Still, if anyone has an idea how to remove garish yellow transfers, please let me know…

Having winter tires and then riding on ice with semi-slicks seems silly to the point of irresponsible, so last night I manned up and went down to the garage to fit them before my hands froze up. As with most of my endeavours, this did not go quite as planned.

The first problem was how to get at the wheels, the local bike shop being inexplicably closed at 9pm. Resting the bike on a Brooks saddle on a concrete floor simply isn’t done.  No worries, I thought: remove new tyres from box, use box to cover floor, put bike upside down on the box and change wheels.

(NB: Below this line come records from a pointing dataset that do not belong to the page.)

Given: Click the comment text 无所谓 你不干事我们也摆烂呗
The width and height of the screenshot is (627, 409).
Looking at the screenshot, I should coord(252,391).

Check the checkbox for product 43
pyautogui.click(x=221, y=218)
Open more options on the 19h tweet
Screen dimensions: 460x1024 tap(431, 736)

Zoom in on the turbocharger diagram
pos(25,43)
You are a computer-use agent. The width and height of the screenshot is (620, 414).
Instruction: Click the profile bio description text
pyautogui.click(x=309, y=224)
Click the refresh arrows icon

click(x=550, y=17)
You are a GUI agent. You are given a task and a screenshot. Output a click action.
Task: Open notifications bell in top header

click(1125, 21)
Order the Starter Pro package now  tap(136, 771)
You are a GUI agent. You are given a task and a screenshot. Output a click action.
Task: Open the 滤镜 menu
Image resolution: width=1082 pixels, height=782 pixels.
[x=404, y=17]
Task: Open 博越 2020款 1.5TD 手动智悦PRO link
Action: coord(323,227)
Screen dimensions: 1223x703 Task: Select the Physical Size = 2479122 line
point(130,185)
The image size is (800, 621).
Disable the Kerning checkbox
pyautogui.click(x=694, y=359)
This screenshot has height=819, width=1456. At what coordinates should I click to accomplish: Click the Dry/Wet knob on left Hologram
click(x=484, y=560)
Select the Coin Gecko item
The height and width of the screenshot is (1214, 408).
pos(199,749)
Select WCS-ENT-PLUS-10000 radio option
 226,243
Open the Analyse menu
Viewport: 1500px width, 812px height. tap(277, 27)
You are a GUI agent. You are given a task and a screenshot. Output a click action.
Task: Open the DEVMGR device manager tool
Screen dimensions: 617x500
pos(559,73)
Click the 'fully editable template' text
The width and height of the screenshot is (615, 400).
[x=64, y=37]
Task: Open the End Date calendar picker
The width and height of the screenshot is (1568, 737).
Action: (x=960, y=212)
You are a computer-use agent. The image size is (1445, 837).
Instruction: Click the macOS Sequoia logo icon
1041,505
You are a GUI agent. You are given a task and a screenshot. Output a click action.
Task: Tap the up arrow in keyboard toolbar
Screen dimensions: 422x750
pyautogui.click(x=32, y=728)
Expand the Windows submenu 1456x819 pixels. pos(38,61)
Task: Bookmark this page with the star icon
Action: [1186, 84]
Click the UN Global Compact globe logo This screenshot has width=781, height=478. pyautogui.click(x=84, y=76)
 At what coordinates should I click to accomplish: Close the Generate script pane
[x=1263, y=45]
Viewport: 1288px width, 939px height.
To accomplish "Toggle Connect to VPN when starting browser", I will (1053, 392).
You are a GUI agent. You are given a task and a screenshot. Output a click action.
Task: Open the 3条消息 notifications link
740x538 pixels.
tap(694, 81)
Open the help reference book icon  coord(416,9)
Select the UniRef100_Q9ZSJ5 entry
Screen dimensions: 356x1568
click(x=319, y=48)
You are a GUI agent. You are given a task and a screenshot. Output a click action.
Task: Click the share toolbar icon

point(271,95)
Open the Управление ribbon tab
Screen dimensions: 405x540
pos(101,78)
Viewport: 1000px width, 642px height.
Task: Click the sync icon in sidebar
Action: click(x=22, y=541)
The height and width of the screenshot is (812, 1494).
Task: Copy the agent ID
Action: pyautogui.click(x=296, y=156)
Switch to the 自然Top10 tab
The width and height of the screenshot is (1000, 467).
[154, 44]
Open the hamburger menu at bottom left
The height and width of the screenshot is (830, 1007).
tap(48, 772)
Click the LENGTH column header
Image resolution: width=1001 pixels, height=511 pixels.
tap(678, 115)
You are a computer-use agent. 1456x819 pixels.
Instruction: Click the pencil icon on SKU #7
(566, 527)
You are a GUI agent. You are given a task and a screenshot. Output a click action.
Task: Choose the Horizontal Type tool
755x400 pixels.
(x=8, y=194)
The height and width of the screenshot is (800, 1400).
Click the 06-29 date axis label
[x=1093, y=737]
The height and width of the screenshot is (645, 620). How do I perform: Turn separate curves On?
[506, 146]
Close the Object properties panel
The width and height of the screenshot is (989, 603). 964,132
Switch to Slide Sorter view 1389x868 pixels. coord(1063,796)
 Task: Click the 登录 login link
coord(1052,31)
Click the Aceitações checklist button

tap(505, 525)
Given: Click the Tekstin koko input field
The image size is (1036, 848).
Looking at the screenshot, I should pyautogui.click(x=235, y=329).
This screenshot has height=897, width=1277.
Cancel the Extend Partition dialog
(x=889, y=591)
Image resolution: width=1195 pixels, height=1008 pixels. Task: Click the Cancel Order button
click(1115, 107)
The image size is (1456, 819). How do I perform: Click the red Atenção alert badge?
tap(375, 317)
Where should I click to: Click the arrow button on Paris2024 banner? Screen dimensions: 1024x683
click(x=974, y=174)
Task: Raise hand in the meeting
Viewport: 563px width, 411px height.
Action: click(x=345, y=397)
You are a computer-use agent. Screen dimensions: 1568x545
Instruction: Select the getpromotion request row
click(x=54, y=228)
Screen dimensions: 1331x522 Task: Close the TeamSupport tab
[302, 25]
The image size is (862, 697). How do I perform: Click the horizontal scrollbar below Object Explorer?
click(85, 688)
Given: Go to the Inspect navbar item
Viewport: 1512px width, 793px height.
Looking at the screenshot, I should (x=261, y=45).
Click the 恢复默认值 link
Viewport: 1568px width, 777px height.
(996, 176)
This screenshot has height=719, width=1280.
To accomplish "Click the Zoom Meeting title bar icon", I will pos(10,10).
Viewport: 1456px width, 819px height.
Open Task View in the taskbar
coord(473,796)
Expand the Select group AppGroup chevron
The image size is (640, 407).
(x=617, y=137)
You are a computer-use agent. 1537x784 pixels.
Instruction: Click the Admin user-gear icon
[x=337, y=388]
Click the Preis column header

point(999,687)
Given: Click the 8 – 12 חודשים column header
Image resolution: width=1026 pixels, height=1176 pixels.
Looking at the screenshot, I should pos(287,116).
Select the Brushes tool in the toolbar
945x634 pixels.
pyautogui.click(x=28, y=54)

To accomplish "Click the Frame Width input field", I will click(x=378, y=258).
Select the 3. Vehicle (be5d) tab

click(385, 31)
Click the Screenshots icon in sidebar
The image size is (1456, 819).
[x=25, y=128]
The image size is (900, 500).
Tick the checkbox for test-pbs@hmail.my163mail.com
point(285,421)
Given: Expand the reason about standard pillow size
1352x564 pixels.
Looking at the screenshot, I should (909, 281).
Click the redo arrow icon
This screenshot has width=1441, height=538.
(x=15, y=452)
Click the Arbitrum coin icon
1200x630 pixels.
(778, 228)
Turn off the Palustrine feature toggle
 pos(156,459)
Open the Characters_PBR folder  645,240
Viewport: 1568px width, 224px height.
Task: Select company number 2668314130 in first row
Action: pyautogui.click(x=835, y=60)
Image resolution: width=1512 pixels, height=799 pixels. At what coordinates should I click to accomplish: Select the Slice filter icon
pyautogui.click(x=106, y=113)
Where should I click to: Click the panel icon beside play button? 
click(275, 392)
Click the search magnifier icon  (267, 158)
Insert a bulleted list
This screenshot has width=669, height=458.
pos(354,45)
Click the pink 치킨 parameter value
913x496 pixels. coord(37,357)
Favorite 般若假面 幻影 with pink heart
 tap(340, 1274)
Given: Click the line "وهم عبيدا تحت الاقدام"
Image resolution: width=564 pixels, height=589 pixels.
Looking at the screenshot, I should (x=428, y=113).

All went well until I let go of the upturned bike, whereupon the heaviest unsupported part, the Xtracycle frame, went down and the front wheel flipped up. How did I not expect this to happen? I caught the bike mid pirouette and managed to wrestle the back wheel off it*.

Then came changing the back tyre. Puncture proof Schwalbe Marathon tyres are very convenient to ride on and a pain in the backside to change, but I managed with minimal swearing and a minor injury to one hand.

I took the front wheel off the bike. The bike tipped backwards again. I put the rear wheel in the front forks so the bike would stay still and got on with the front wheel. More swearing and a bruise later and the new tyre was on the front wheel. I braced the bike against my knee, lifted the rear wheel out of the front forks and swapped in the front before I fell over.

With the bike the right way up again, I took the bunged up gear cable out, noting the rust, and squirted lube down the tubes. A shower of water, ice, several chunks of the local forest and one very dead beetle came out of the other end, reducing the weight of the bike by about a third.

Fitted new gear cable. I’ve discovered  that I can -just- use a normal gear cable on an Xtracycle. Some people would suggest that the fact I think this is interesting means I am a Very Boring Person, but those people regularly spend hours discussing mobile phone contracts. I rest my case.

I put the bike back together and took it out for a test run. It worked well enough for me to be confident about riding on the packed ice and snow that is normal here from January to March. returned to apartment feeling smug. Just before going to bed I checked the weather report.

Next weeks forecast: warm, with sunshine.

 
*Of course this meant turning the bike over again because I’d forgotten to release the brake and it is almost impossible to reach when the Xtracycle is upside down, but we’ll skip over that detail.